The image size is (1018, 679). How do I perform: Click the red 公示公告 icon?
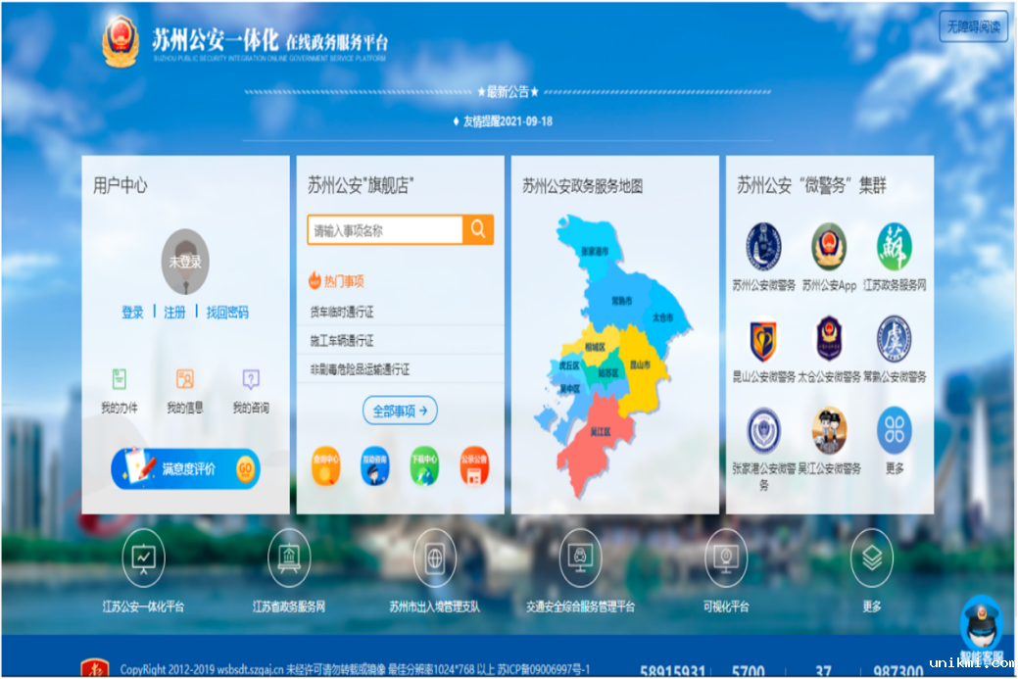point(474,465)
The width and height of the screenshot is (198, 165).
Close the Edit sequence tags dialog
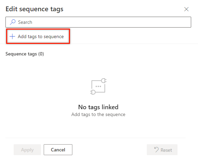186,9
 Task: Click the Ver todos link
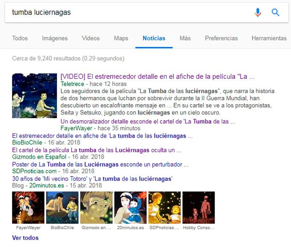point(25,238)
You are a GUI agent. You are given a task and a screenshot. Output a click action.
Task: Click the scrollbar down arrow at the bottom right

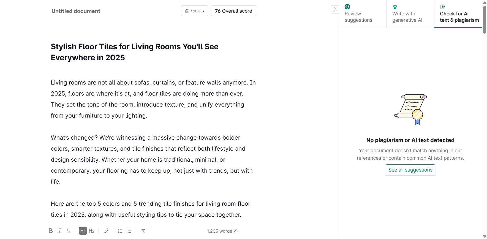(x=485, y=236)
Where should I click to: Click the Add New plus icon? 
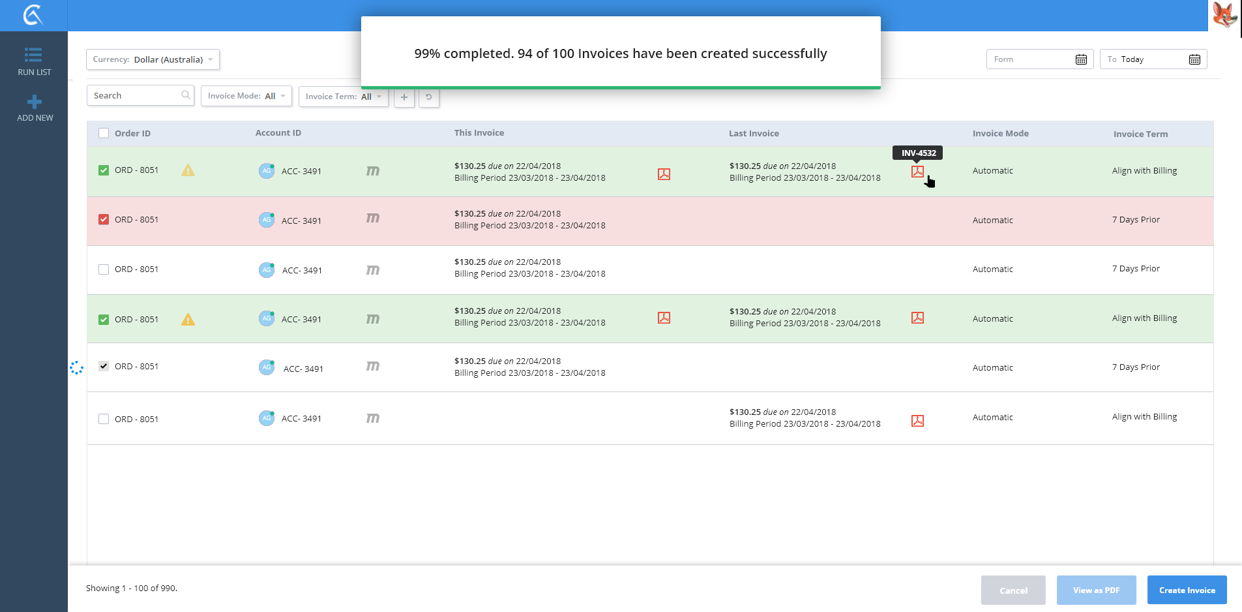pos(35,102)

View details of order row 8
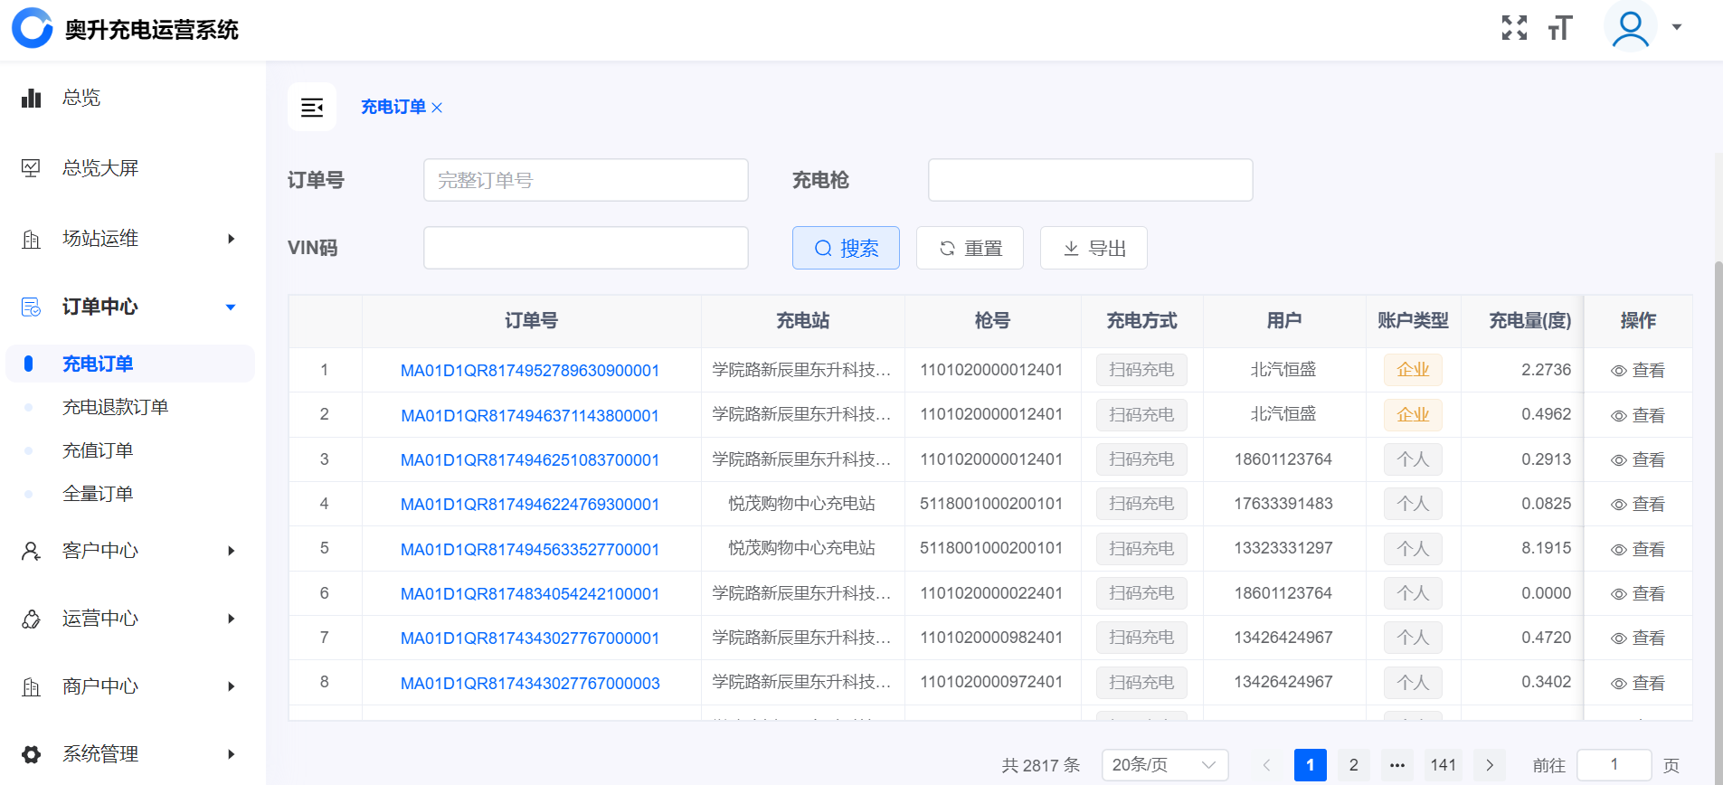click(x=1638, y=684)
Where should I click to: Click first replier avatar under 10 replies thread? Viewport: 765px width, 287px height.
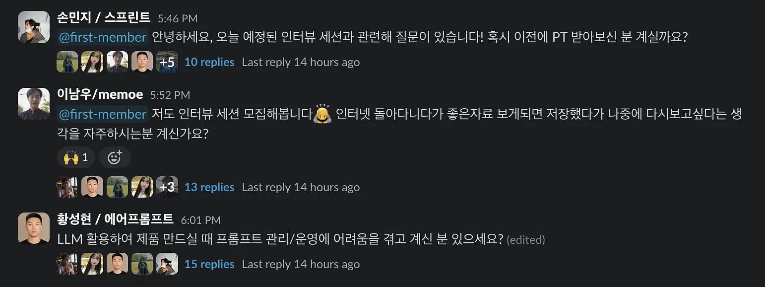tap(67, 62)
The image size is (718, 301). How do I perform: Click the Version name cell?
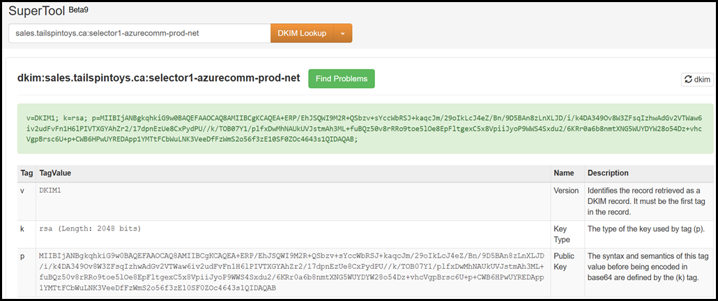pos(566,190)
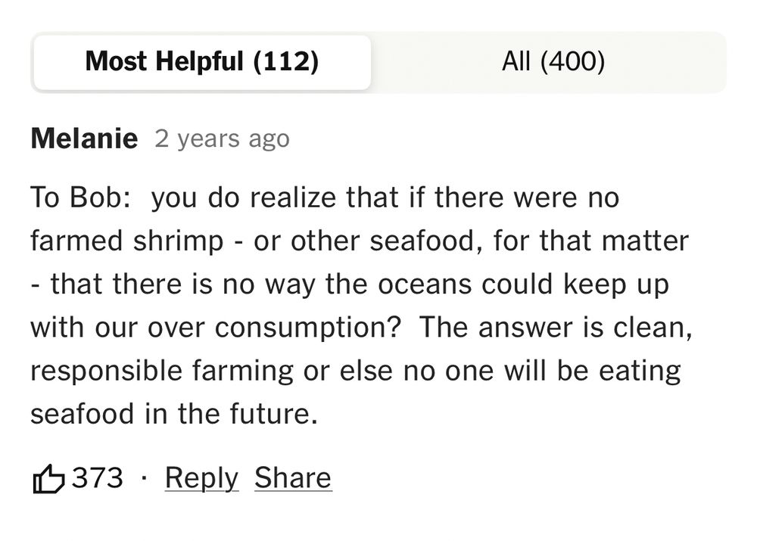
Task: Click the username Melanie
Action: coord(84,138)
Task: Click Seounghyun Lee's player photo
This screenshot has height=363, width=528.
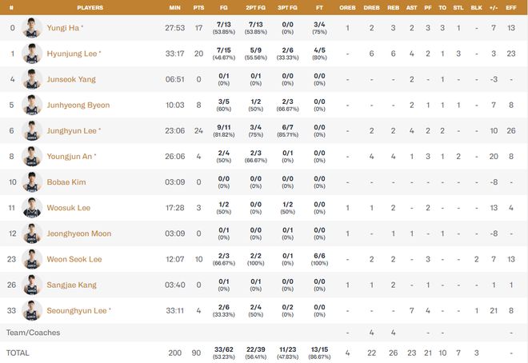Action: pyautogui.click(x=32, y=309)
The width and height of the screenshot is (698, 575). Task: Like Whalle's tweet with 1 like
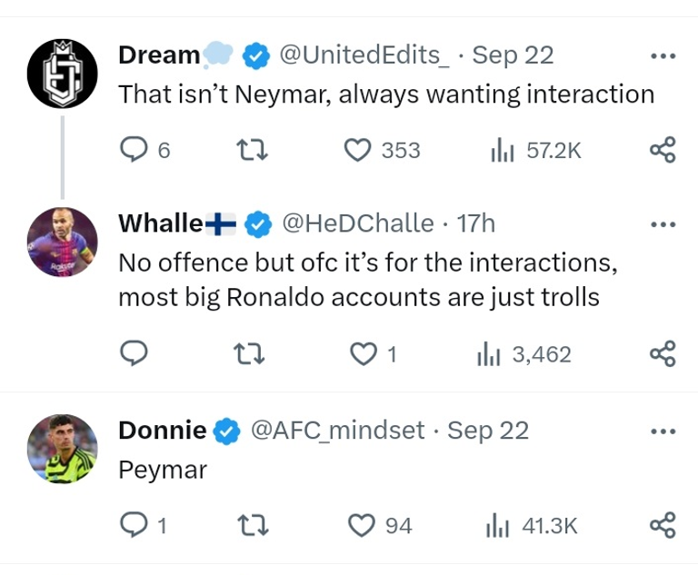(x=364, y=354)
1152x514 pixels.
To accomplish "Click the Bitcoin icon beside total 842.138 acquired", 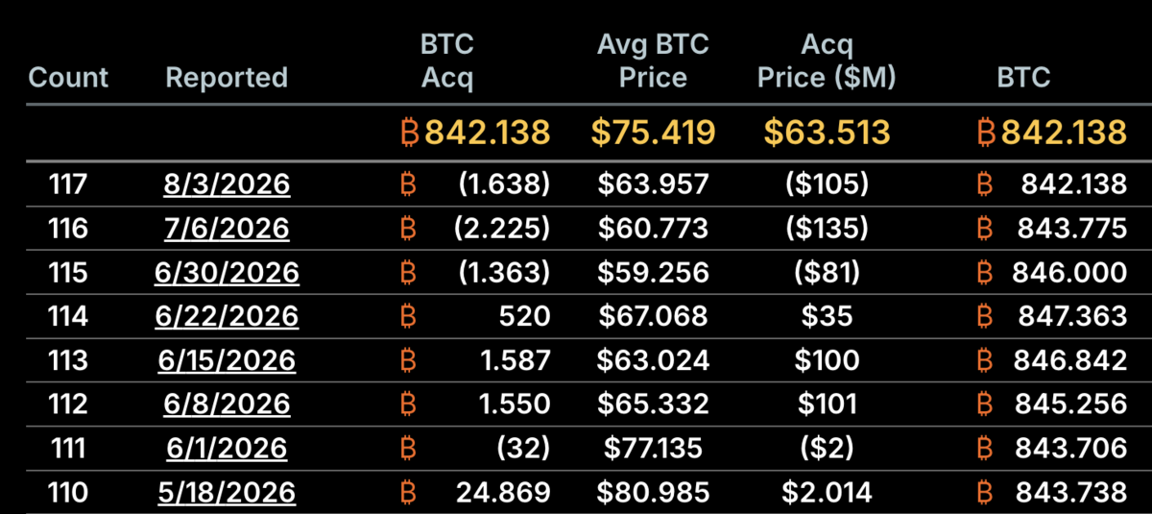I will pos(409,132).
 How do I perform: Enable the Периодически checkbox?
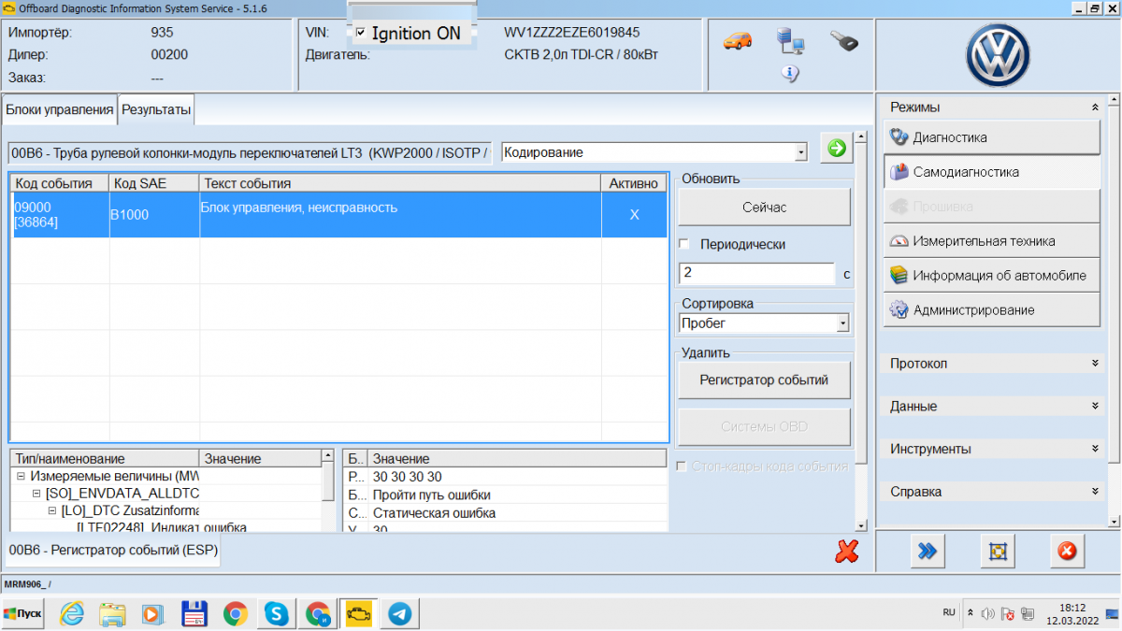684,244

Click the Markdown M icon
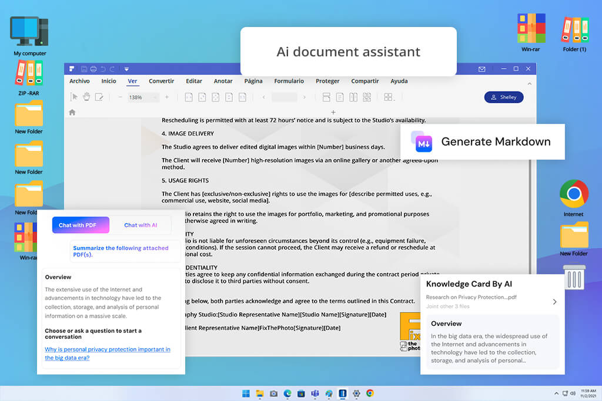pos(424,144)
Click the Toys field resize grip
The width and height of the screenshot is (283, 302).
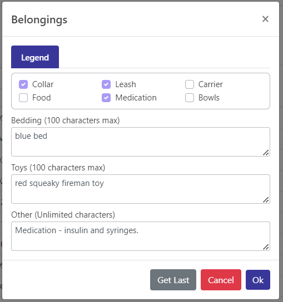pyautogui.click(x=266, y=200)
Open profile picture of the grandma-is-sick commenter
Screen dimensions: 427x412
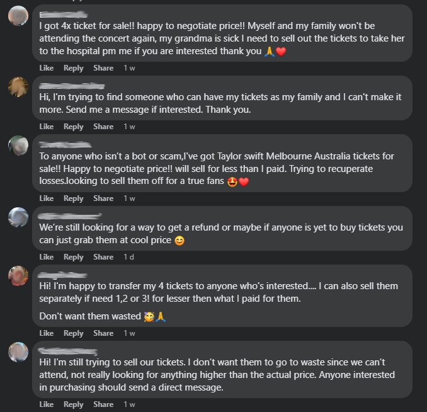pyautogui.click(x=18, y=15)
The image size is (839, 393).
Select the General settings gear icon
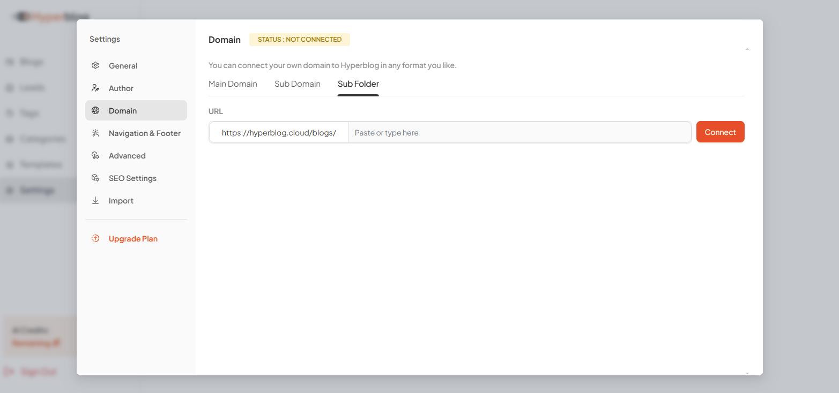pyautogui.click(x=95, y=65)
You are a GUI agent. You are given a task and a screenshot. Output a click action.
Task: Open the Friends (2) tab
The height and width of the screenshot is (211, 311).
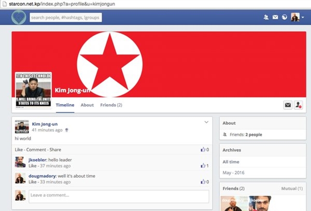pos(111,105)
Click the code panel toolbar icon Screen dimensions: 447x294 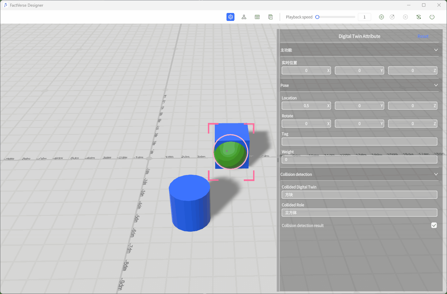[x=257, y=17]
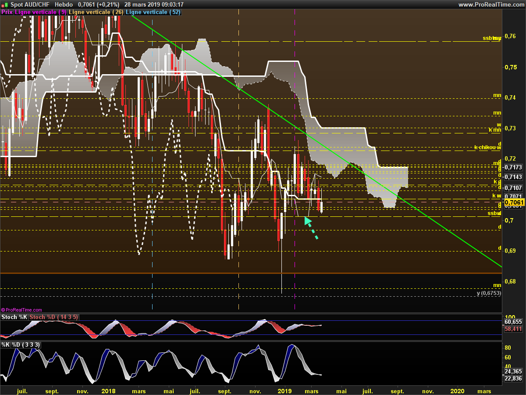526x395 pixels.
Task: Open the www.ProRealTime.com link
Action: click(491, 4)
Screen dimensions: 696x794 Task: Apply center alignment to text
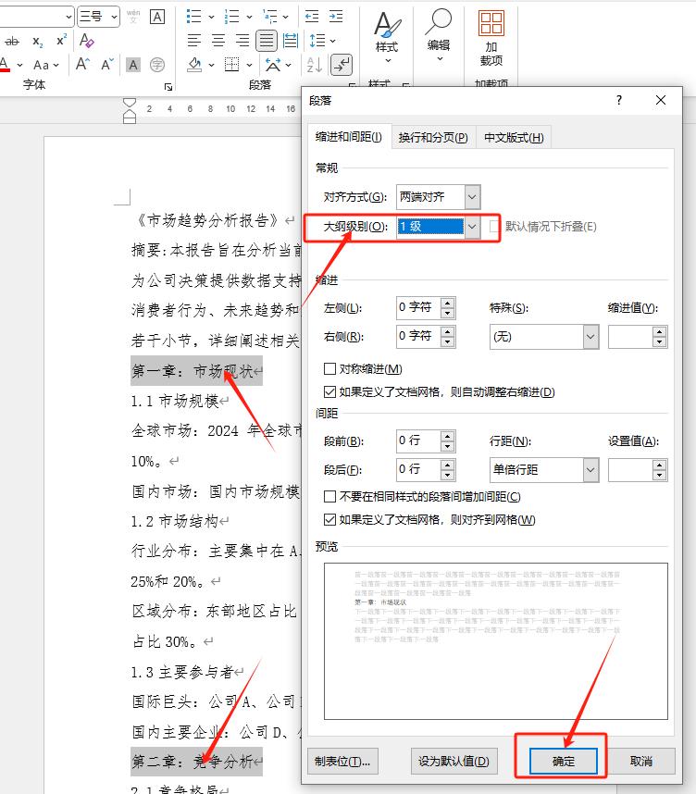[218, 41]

-.-.-

- _Problem requirements_:
"Where should I click to: Click the" marks the first line to copy, and "1152x514 pixels." marks the last. Repeat that stretch above exactly, with no pictures.

- _Task output_:
Where should I click to: Click the Add New plus icon? 
pos(35,102)

View details of order row 8
click(x=1638, y=684)
Where should I click to: Click first replier avatar under 10 replies thread? Viewport: 765px width, 287px height.
tap(67, 62)
The image size is (718, 301). How do I perform: Click the Version name cell?
pos(566,190)
Task: Click the username Melanie
Action: coord(84,138)
Task: Click Seounghyun Lee's player photo
This screenshot has height=363, width=528.
Action: pyautogui.click(x=32, y=309)
The width and height of the screenshot is (698, 575). Task: Like Whalle's tweet with 1 like
(x=364, y=354)
1152x514 pixels.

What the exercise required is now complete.